Biofuels consist largely of ethanol extracted from a variety of crops, including corn, which is often mixed together with gasoline. Yet, in terms of its fluid properties, biofuels differ significantly from gasoline, leading researchers to question how biofuels with a large ethanol component would spread in an aquatic environment following a large biofuel spill.
Upon further investigation, they discovered that unlike pure gasoline, which tends to float on water, ethanol-based liquid fuels readily mix with water. This characteristic could potentially make them more hazardous to aquatic organisms and wildlife. Consequently, oil spill response guidelines may need to be amended to address issues related to ethanol fuel spills.

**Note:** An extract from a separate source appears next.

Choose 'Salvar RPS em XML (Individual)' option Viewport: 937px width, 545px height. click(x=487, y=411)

The results of this study were presented in a paper titled “Characterization of Mixing Between Water and Biofuels,” at the 65th Annual Meeting of the American Physical Society (APS) Division of Fluid Dynamics, held recently in San Diego, California.

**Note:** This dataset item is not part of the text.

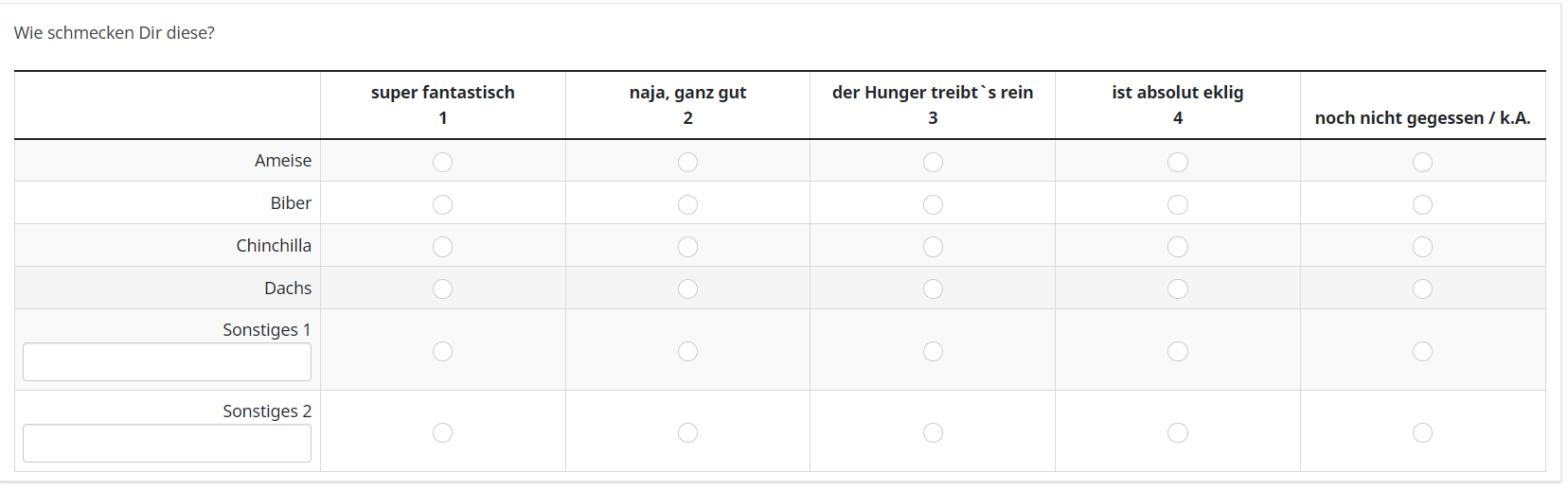Rate Biber as super fantastisch
Screen dimensions: 1568x490
(442, 204)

“Ethanol/gasoline blends are often presented as more environmentally benign than pure gasoline, but there is, in fact, little scientific research into the effects these blends could have on the health of surface waters,” says Avery Demond, Director of the Environmental and Water Resources Engineering program at the University of Michigan, and one of the scientists researching this issue. While some reports contain methods that can be used to determine how ethanol will spread in water in line with the principals of passive diffusion/dispersal processes, according to Demond, these methods are not based on sound scientific research of how ethanol would react with water.
In an effort to broaden our understanding of how ethanol and water react, the research team ran a series of controlled experiments in a water tank, which they filled with water. The water was then covered with a plate, onto which mixtures of ethanol were poured. The plate was subsequently removed and the reaction between the two liquids observed and filmed as they mixed. The video footage illustrates flow patterns – referred to as convection cells – that form where the ethanol and water meet. When the water and ethanol started to mix, heat was produced, which altered the density and viscosity of the ethanol, allowing circulation currents to develop. Gasoline on the other hand, is typically insoluble in water and tends to remain floating as a surface film, where it readily vaporizes into the atmosphere.

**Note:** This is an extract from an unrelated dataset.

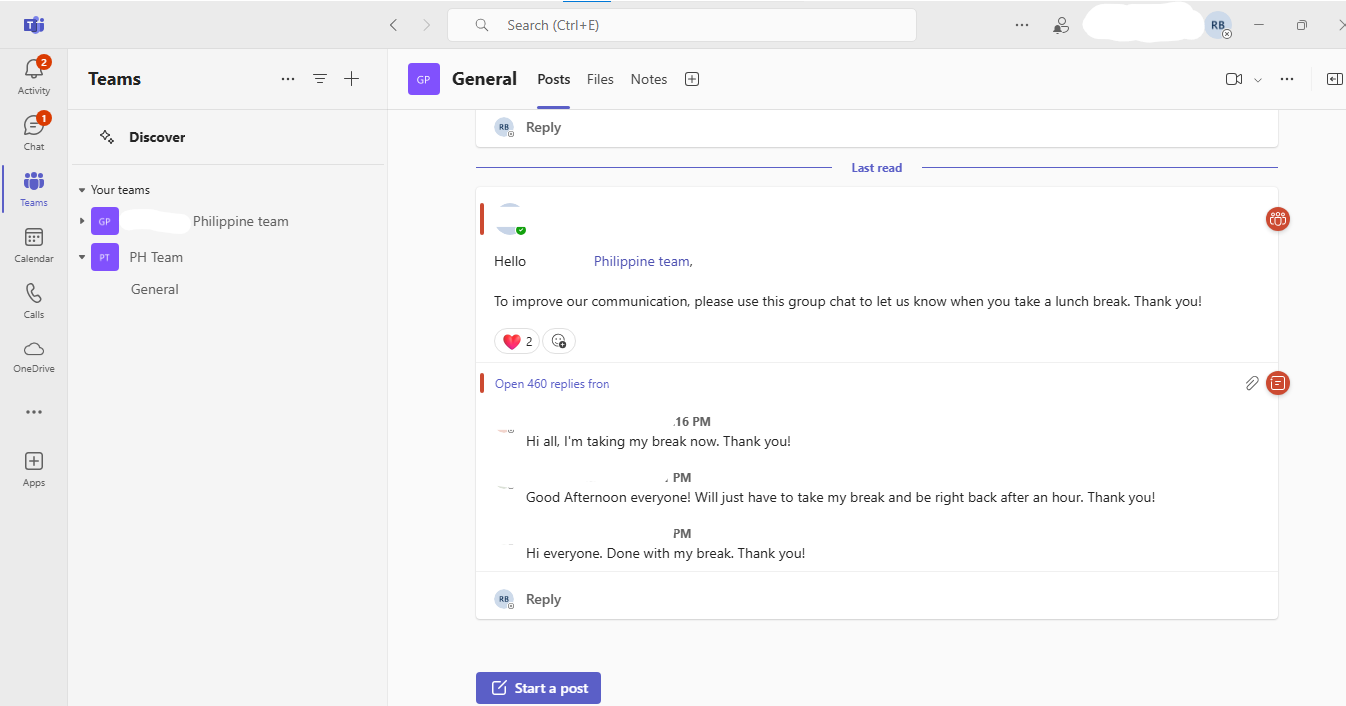Toggle the heart reaction on post
This screenshot has height=706, width=1346.
(517, 341)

Mixing Patterns Could Increase the Impact of Biofuel Spills on Aquatic Ecosystems
According to Demond, the mixing patterns observed between ethanol and water are considered quite extraordinary: “I’ve never seen anything quite like it and it certainly is not passive the way that modeling guidelines suggest.”
The research team’s next goal is to assess the volatility of different ethanol-based fuel mixtures in order to get a clearer understanding as to how much ethanol would be vaporized into the atmosphere and how much would disperse into the water column in the event of an aquatic spill.
While ethanol is considered biodegradable, it is toxic to aquatic organisms in high concentrations. The ethanol component of ethanol-gasoline fuel blends may also facilitate the transportation of carcinogens contained in gasoline into the aquatic environment in the event of mixing following a spill.
“We can’t make statements about the environmental impact of ethanol before we’ve more fully investigated its potential effects on surface water quality in the event of a spill,” note the researchers.
The scientists hope that this research will address lingering questions regarding the potential of ethanol fuels to mix with water, and ultimately give both scientists and decision-makers a clearer understanding of possible environmental impacts associated with ethanol-based biofuels. Hopefully this will equip them with the knowledge to prevent environmental devastation that could arise as a consequence of potential biofuel spills in the future.